Though the media tend to report disabled models’ catwalk appearances in a uniform way, there are vast differences in the projects different models have recently appeared in. RJ Mitte, for example, has operated at the top of the industry, via Gap and Vivienne Westwood; it helps that he had a huge pre-modelling following through his acting (“a lot of the time models who have disabilities still fall into the industry’s confines of ‘acceptability’ in other ways,” says Smith). Jillian Mercado is also working with some of fashion’s biggest names – including Diesel creative director Nicola Formichetti (who is famously Lady Gaga’s former stylist) and Roitfeld, the former editor of Vogue Paris.

Many other fashion shows that feature people with disabilities are special campaigning or charity shows with names like “Role Models not Runway Models” that feel a long way from the powerhouses of Chanel and Gucci. “There is a case for working outside the mainstream, but when it comes to visibility it’s all too easy to be ignored. Frustratingly, unless the mainstream pays attention, I don’t know how things are going to change,” says Smith.

Rosanne Stuart, mother of Madeline, has a different perspective. Her daughter expressed an interest in modelling after seeing a fashion parade at a fair in Brisbane, and caught the attention of a number of fashion brands after professional photographs she had taken and posted on Facebook went viral.

Rosanne says she was approached by three New York fashion week brands before choosing FTL Moda, because it is being run in collaboration with the Christopher and Dana Reeve Foundation. “We don’t do anything that isn’t to do with charity or that isn’t in line with our values,” she says. So Madeline is working with handbag brand EverMaya because it has agreed to donate 5% of sales to the Down’s Syndrome Association, with Manifesta because its clothing is specifically designed for a diverse range of body shapes, and for GlossiGirl, a vegan makeup company with the ethos: “if you ain’t a nice person, makeup won’t help”.

“Modelling means nothing to me,” says Rosanne. “What we are doing is not for money – we don’t usually get paid anyway – it’s an avenue to get the word out about inclusion and disability.

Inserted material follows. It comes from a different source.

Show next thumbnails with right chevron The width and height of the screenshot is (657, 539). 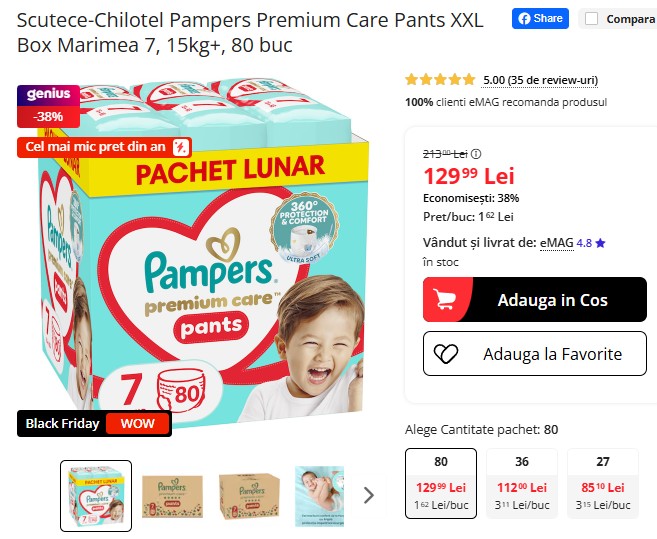369,495
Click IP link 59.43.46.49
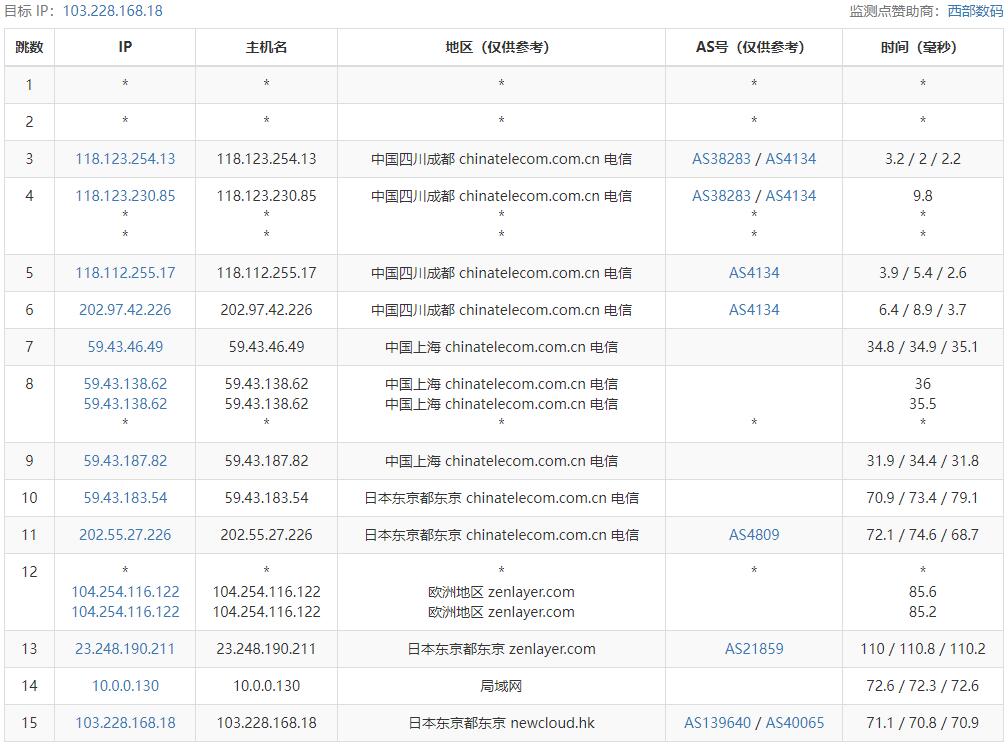1008x748 pixels. (125, 346)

I can see that working with big names might mean Madeline had broken boundaries, but I wouldn’t want to work with a big brand that didn’t have the right morals.”

In any case, perhaps the power that used to be in the hands of few has been transferred, a little bit, to the many. “We have had magazine offers that I have turned down, because I don’t like that magazine, and they say ‘but we have 25,000 readers,’ to which I think, ‘well, Madeline has 400,000 followers on Facebook.”

Those who do believe that models with disabilities need to break into the mainstream industry know that the challenges are huge. “It’s a vicious circle,” says Jay. “Modelling agencies say they don’t have disabled models on their books because brands won’t hire them; brands blame the modelling agencies, saying there are no models with disabilities there for them to hire. It’s impossible to point a finger at any one part of the industry.”

It would certainly help if there were more people with disabilities employed behind the scenes in creative positions – and more McQueen-like risk-takers. “It’s funny that fashion constantly talks about what’s new,” says Jay, “but the industry’s principles are painfully out of date.”